# THE REQUEST:
Please show each line below that contains the word "Screenshot".

# SUPPLIED ENTRIES:
+++++

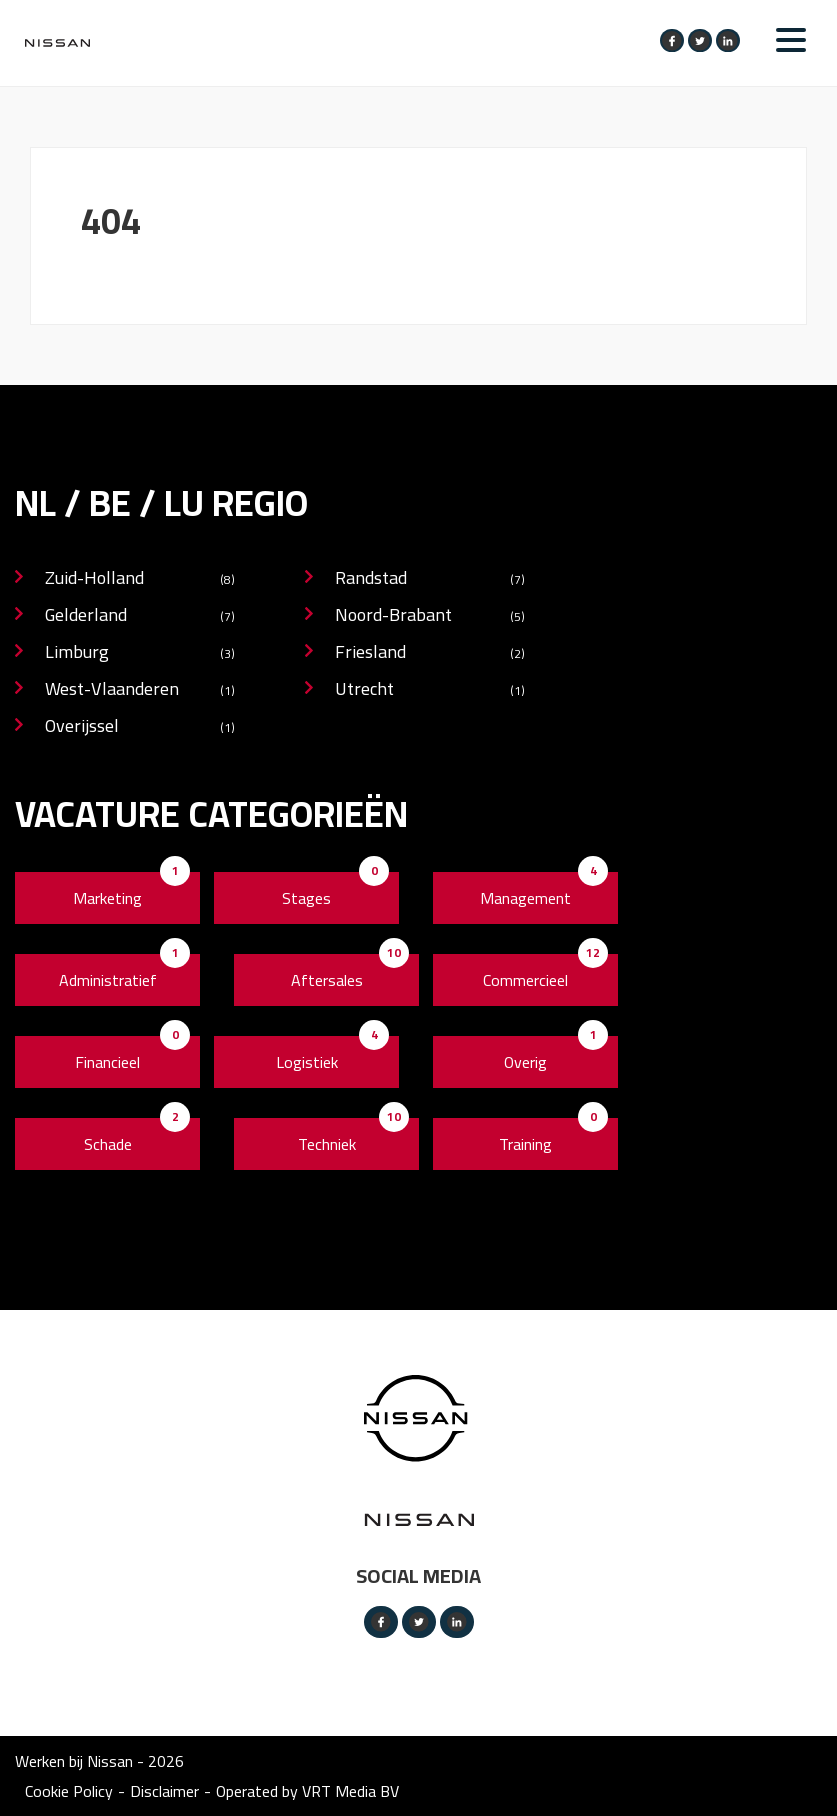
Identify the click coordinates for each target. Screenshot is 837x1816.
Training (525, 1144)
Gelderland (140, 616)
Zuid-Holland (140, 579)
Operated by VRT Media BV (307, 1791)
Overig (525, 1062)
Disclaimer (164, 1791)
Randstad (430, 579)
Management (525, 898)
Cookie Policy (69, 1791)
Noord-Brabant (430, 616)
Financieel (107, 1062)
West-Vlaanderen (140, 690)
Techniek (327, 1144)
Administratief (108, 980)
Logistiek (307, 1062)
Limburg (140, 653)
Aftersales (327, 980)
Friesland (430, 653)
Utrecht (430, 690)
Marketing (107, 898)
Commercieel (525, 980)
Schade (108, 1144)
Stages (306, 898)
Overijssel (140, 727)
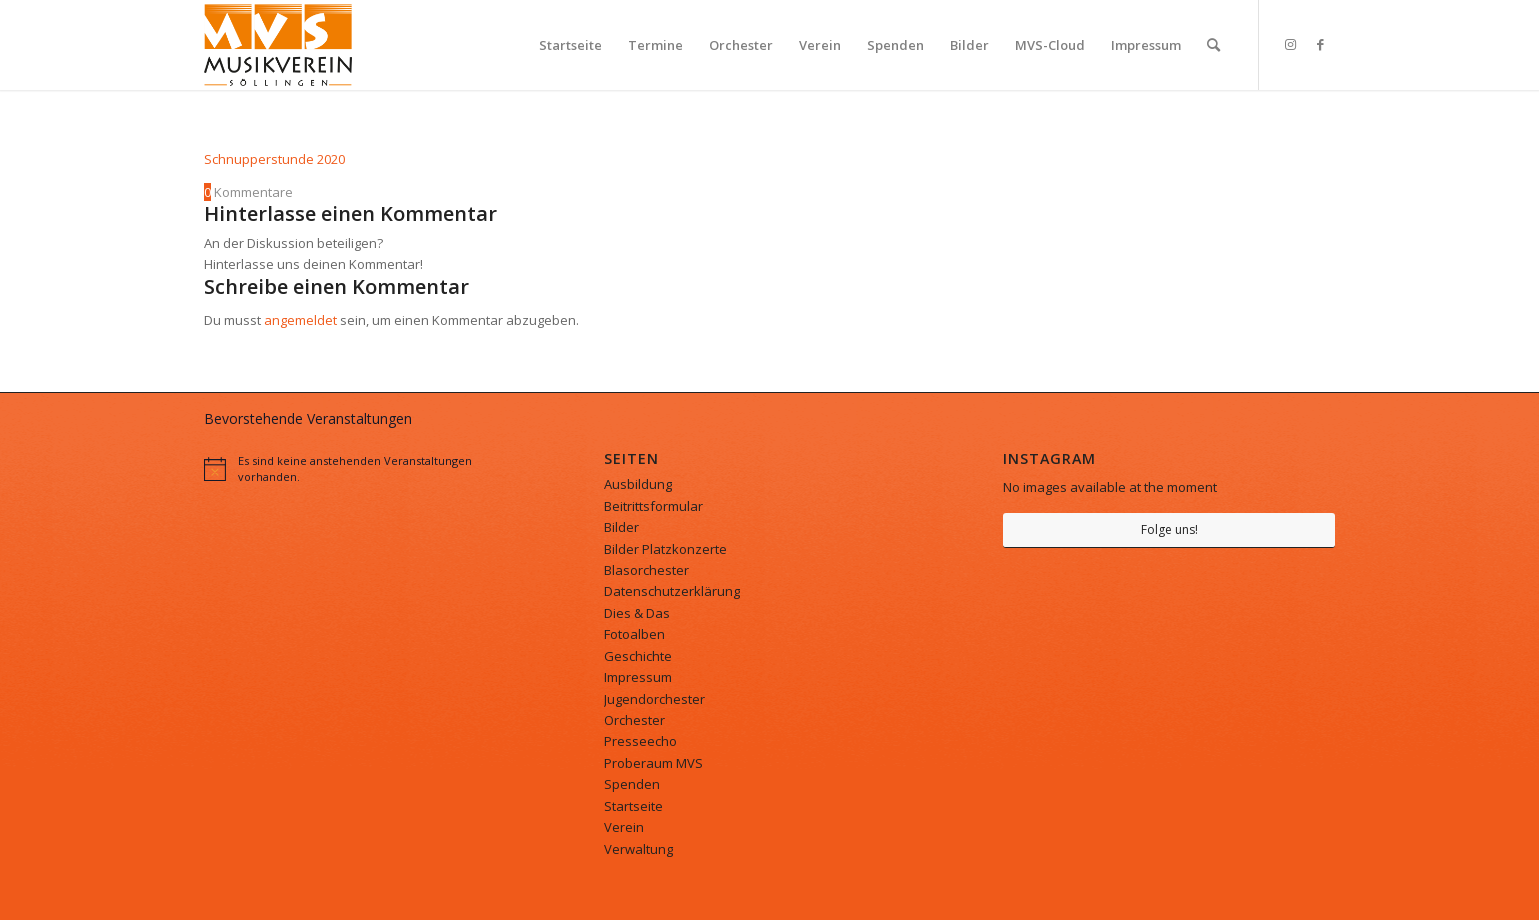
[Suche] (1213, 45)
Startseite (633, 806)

+++++

# EXERCISE OUTPUT:
Identify the click coordinates for each target. Screenshot is 837x1816.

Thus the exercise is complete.